O abandono afetivo parental põe frente a frente duas situações: de um
lado a liberdade parental, de outro, a solidariedade familiar e a
integridade psíquica dos filhos.
A liberdade parental divide-se em duas subespécies: I- uma de caráter
objetivo, que engloba os direitos e deveres parentais, dos quais não se
pode eximir sob pena de, no campo material, sofrer ação de alimentos, e
no, extrapatrimonial, ser destituído do poder familiar; b) outra de
caráter subjetivo, que consiste na liberdade afetiva, isto é, no desejo
inconsciente de dar afeto aos filhos.
Dado o enorme caráter subjetivo da liberdade afetiva parental ela não
pode ser imposta, exigida ou obrigada, não se tratando, portanto, de
dever, mas sim de uma opção, até mesmo inconsciente, do pai/mãe de
sentir ou não carinho por seu filho, e, assim, lhe dar afeto[9].
Os pais têm a obrigação natural (ou moral) de amar seus filhos. E como
obrigação natural, seu adimplemento não pode ser exigido em juízo. Essa
obrigação encaixa-se numa zona intermediária[10]

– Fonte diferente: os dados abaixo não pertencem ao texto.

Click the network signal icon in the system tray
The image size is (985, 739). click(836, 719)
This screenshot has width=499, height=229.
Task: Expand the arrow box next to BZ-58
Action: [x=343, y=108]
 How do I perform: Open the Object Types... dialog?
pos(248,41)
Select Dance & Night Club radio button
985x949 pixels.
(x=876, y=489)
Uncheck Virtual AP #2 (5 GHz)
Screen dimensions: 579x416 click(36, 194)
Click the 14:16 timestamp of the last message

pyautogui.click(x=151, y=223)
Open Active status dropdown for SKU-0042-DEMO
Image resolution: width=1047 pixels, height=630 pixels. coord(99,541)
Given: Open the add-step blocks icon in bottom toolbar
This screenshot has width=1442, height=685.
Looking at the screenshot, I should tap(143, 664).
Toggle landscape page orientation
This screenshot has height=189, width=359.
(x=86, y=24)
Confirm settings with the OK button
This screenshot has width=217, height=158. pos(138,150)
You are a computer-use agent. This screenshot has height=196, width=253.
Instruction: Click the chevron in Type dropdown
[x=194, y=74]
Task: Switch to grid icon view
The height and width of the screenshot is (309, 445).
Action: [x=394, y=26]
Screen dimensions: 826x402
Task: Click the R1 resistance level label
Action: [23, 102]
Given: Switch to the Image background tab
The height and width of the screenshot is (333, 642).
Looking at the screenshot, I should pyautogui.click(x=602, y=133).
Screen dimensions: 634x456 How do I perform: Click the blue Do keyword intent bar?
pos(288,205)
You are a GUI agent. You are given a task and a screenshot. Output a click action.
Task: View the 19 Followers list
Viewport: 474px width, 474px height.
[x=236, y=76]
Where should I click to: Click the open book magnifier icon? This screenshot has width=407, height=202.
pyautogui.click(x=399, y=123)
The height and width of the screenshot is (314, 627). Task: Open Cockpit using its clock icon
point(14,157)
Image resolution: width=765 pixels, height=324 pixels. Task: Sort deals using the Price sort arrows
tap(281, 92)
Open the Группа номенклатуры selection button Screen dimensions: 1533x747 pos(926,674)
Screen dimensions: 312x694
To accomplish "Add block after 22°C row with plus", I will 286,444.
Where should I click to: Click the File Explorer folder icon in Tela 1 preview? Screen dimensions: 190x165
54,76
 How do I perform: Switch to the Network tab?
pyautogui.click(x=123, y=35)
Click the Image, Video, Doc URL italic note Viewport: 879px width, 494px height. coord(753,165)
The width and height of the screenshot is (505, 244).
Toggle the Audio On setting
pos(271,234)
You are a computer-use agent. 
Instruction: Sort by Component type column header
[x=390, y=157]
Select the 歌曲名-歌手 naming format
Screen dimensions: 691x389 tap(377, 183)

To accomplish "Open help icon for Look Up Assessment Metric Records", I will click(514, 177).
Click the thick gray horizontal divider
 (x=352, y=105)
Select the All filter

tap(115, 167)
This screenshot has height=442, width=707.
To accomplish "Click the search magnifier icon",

e, guardadas as proporções, assemelha-se, por exemplo, à obrigação
natural pelo adimplemento de dívida de jogo, em que o credor não pode
exigir, judicialmente, o pagamento do débito. Isso porque a obrigação
jaz no campo da Moral e não do Direito.
De outro lado, a própria lei civil diz que “o pai ou a mãe, em cuja guarda não estejam os filhos, poderá
visitá-los e tê-los em sua companhia” (CC, art. 1.589). Claramente, o
legislador, respeitando os limites da autonomia da esfera privada
humana, não obriga o pai ou a mãe (sem a guarda) a ser presente na vida
dos filhos, embora em outros dispositivos obriguem-nos à manutenção
material da prole (alimentos).
Os defensores do caráter ilícito e, portanto, ressarcível do abandono
afetivo parental, trazem à baila a redação do art. 227 da Constituição
Federal que diz:
“É dever da família, da sociedade e do Estado assegurar à criança, ao adolescente e ao jovem, com absoluta prioridade, o direito à vida, à saúde, à alimentação, à educação, ao lazer, à profissionalização, à cultura, à dignidade, ao respeito, à liberdade e à convivência familiar e comunitária, além de colocá-los a salvo de toda forma de negligência, discriminação, exploração, violência, crueldade e opressão”.
A Constituição Federal brasileira não regula a família dentro de moldes
petrificados por antigas práticas, numa reprodução secular de
estruturas familiares impostas pela tradição (família patriarcal e
matrimonializada). O constituinte, como lhe competia, foi muito
pragmático e auscultando a realidade social ao redor (costumes, anseios e
práticas cotidianas) expandiu o raio de abrangência da família do
determinismo biológico para o eixo afetivo.
E é sobre essa base axiológica que há o reconhecimento e a proteção
estatais da comunidade formada por qualquer dos pais e seus descendentes
(CF, art. 226, § 4º - família monoparental). Ou seja, para termos uma
família não é necessário casamento, filhos biológicos ou a presença
conjunta do pai e da mãe. Portanto, o filho sob a guarda da mãe ou do
pai, constitui uma família monoparental com todos os deveres, direitos e
proteção das outras formas de entidades familiares contempladas pela
Constituição. Daí porque as disposições contidas no art. 227 da CF não
servem, por si sós, para censurar eventual conduta omissiva, do ponto de
vista afetivo, do pai ou da mãe sem a guarda do filho.